# which substraite for my 150 gallon?



## coralife205 (Jun 2, 2009)

Hi , this is practiacly my first post on this website(other then the introduction).

this summer i am goign all high-tech. i am setting up a 150 gallon aquarium. i am going to have a sump filtration, pressurised CO2, metal halids, RO water..

This is going to be a planted, DISCUS, tank. i am planning on keeping 6-8 discus in the tank, with some caridinals, and some corrys. and some sort of an algea eater(not sure how many and what kind).

anways, 

i am haveing a hard time picking a substraite. ive used eco-complete before in my 29 gallon planted tank. i HATED it. it would always compact, and pracitcly lithifiy (stick to gether and pracitcly become a rock). i would see blue-green algea under it. anways.. im not going to do eco-complete again.

what is a good substraite for a planted discus aquarium? im going to be keeping swords, cyrpts, hair grass/ glosso , SOME stem plants.
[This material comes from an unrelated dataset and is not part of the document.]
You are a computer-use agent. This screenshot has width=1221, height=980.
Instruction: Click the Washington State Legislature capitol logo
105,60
I am going to go for the more sensitive and beaitufl plants to grow in the tank. my goal is to try to get the plants to flower. i will use Dry ferts in the tank.
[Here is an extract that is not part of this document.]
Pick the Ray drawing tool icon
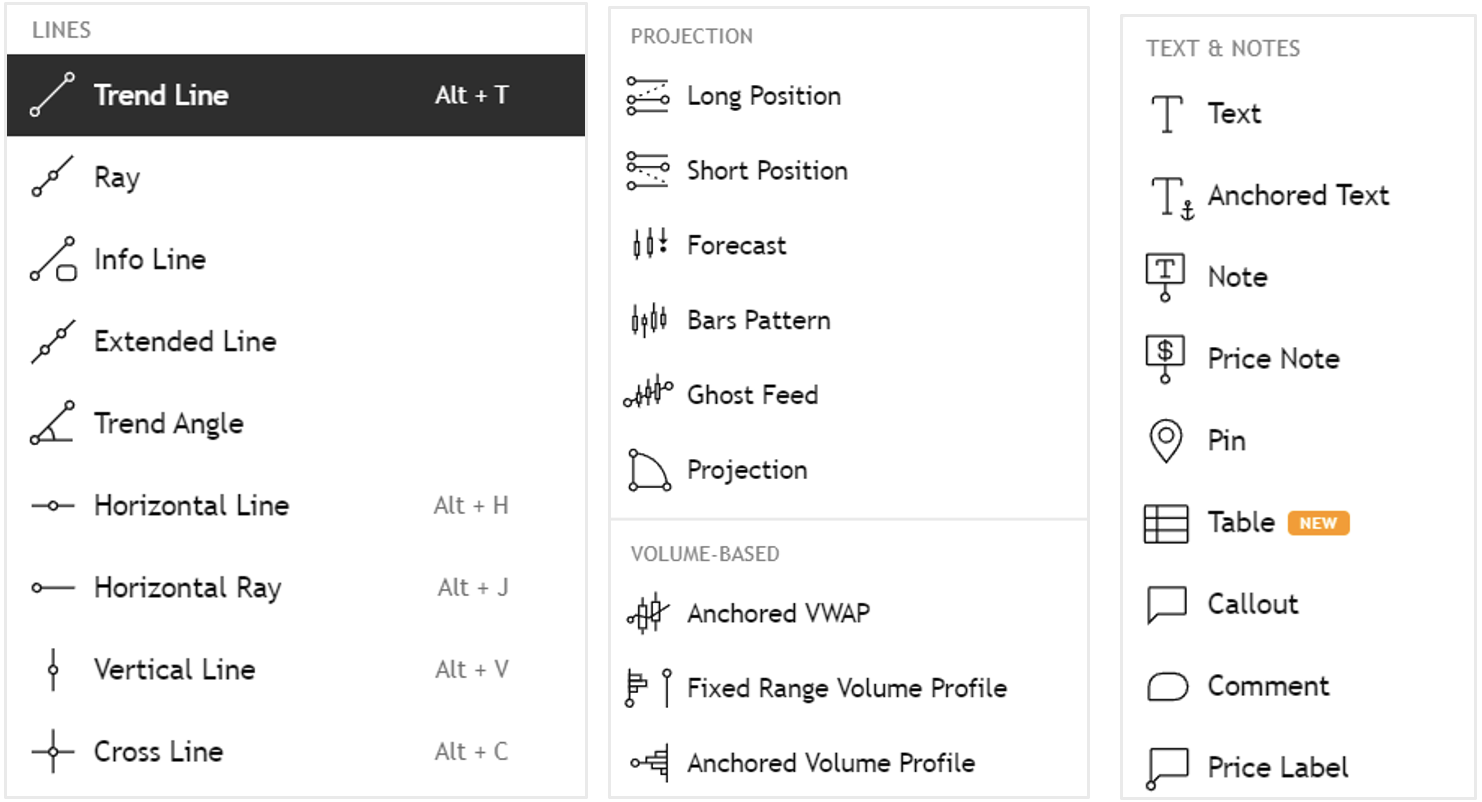 [52, 177]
whats the best kind of substriate? eco complete is OUT. ive considerd flourite, but i dont know too much about it. is what i read all over the web, too good to be true? that flourite is a really good substraite? im sorry but i jus thave a hard time belivein that. 
what about aquasoil? the only bad thing ive herd about it , is that it turns in to mud after so long. 
what other kind of substraites are out there?
also, i am planning on haveing my tank up and running long term. at least 5 years. and i dont want to have to change out the substraite for at LEAST that long...help


----------



## Seattle_Aquarist (Mar 7, 2008)

Hi coralife205,

You will no doubt get a lot of recommendations, some expensive and some not. Here in Seattle several of us have been using Turface Pro League Grey from Profile Products. Usually available at landscape specialty stores or Johne Deere distributors. It is a little dusty the first time I use it, but it stays "loose" and doesn't compact. It's about $20 a 50# bag which will cover about 6 square feet. OK all you ADA people....wade in! LOL


----------



## Dielectric (Oct 7, 2008)

i 2nd turface


----------



## bosmahe1 (May 14, 2005)

I use and like Fourite. It doesn't "look" manmade, it has more weight and lasts long (3 years so far). That being said, that's a big tank. I would have to look at Turface for the price. It looks similar to Flourite but it is lighter I believe, so it may try your patience more when planting plants. Especially foreground plants.


----------



## Dielectric (Oct 7, 2008)

bosmahe1 said:


> I use and like Fourite. It doesn't "look" manmade, it has more weight and lasts long (3 years so far). That being said, that's a big tank. I would have to look at Turface for the price. It looks similar to Flourite but it is lighter I believe, so it may try your patience more when planting plants. Especially foreground plants.


ive had no trouble planting stems or rooted plants.


----------